Structure and Bonding

Project 2

Issue date: Nov 13, 2019

Return date: Nov 25, 2019 or earlier

(via Blackboard as attachment to message)

Student 1 last name, first name

Student 1 ID card №

Instructions: Prepare the assignment as a word file with your answers type-written.

Keep the title page and description (next page).

Copy work from relevant software (if used) to this file, with pictures

cropped (no full screens).

Late returns are not accepted.

In case of identical works from different students, the mark is divided by the number of copies.

1. Consider the OH molecule.

Use Chem3D (see Reference in problem sets, use Restricted for open shell, if needed) to obtain its energy curve E(R) as described here:

(a) Calculate total energies (in kcal/mol – from Chem3D) separately for each of O and H

atoms in their ground states (hereafter pay attention to proper spin multiplicities s.m.).

Calculate Eat = sum of these atomic energies.

(b) In the new blue window produce OH and calculate its total energy E for the initial

default equilibrium O-H distance Re in the ground state (in kcal/mol) - via the

following modified sequence (with no Minimize):

Calculations - GAMESS Interface - Compute Properties - (mark) Total Energy,

in same menu click Job & Theory at top-left and from there continue as usual.

(c) At left from the blue window in a table see the coordinates of atoms and edit them to

decrease the O-H distance R by 0.25 Å. Calculate E for this distance – as in (b).

Repeat for R shorter than Re by 0.5 Å.

Now repeat for R = Re + 0.25 Å, Re + 0.5 Å, and then in increments of 0.5 Å, up to 3

Å, checking if E is lower than Eat. Once it is higher, stop.
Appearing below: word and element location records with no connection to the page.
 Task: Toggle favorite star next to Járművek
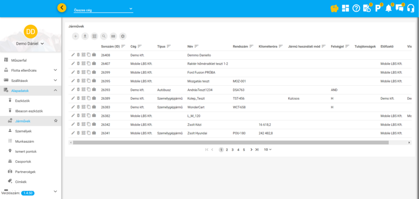(x=56, y=121)
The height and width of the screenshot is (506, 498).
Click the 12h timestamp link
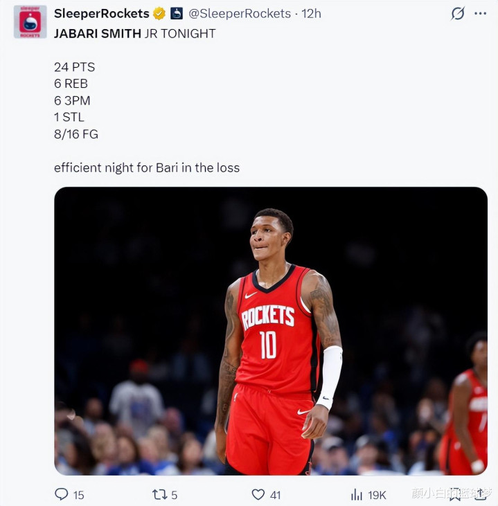click(x=311, y=14)
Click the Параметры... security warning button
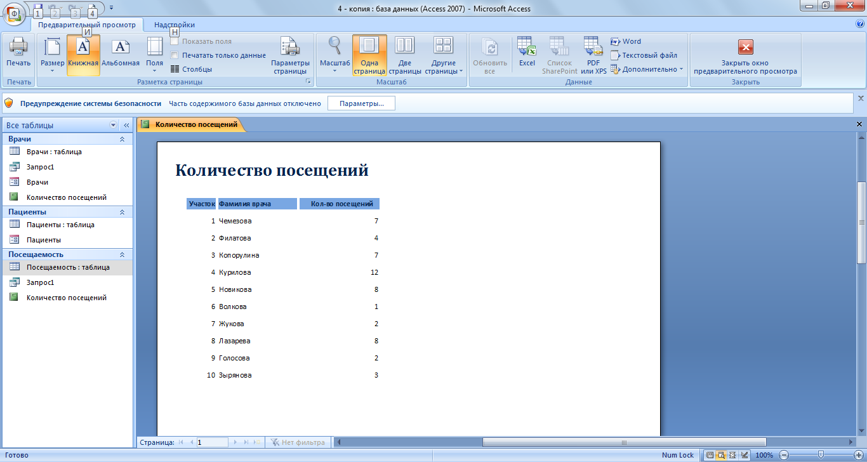The image size is (867, 462). (361, 103)
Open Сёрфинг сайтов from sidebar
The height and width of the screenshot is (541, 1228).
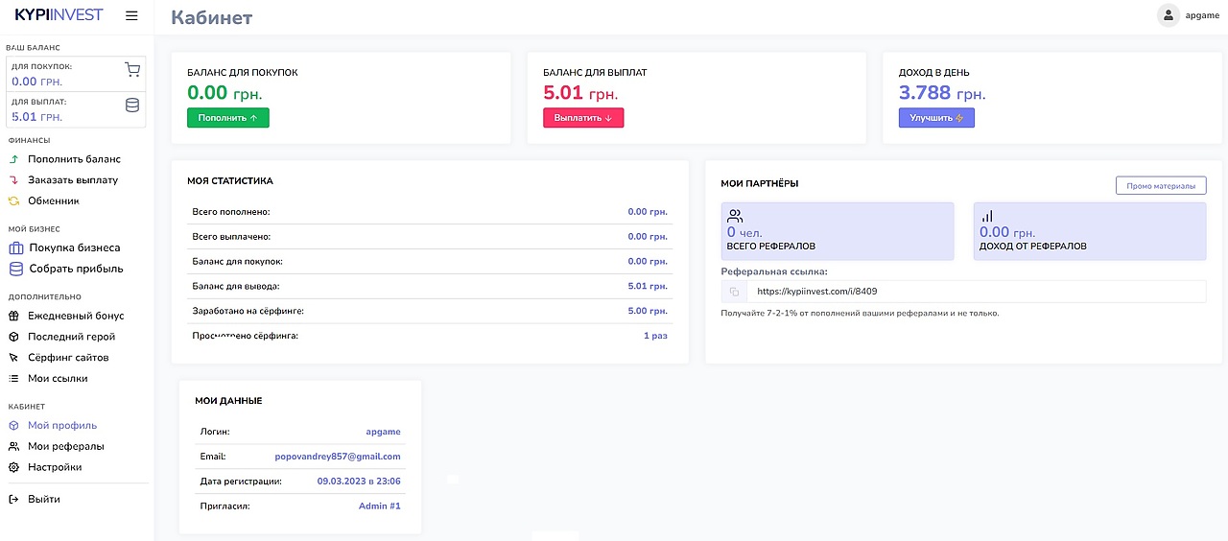68,358
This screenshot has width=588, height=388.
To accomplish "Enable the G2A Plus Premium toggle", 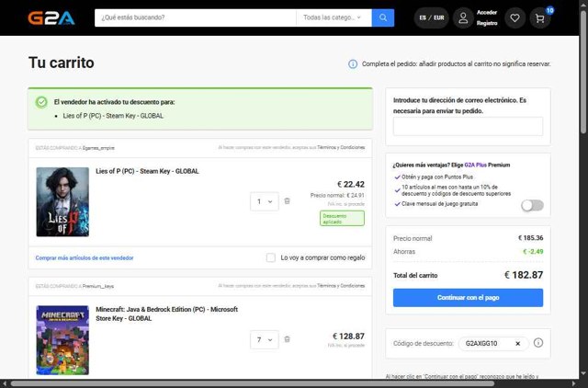I will coord(532,206).
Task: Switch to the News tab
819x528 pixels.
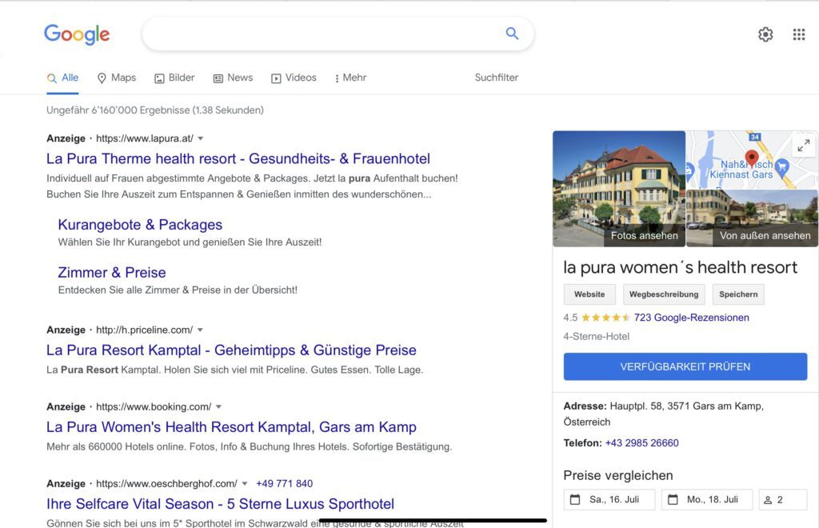Action: (x=233, y=78)
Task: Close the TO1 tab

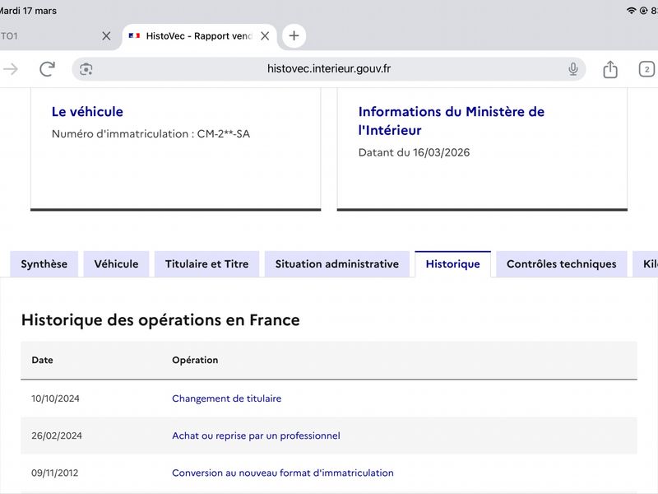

(d) Compare the numbers of unpaired electrons in OH and in isolated O and H (together).

If they are different, check if s.m. could have changed to that for separated O + H:

calculate E with new s.m. at same R (where E exceeded Eat) and check if now E < Eat.

If yes, continue with the new s.m., increasing R in increments of 0.5 Å, up to 3 Å.

(e) Collect in a table the calculated E values for all R values.

Plot them in a graph with Eat as origin of energy (i.e. plot (E - Eat) values), with

different symbols indicating points for the initial s.m. (of OH) and those for the final

s.m. (of O + H), e.g. in different colour.

Connect the points for each R to get the approximate energy curve E(R).

(f) Evaluate De value and compare it with experimental 430 kJ/mol (bring it to kcal/mol).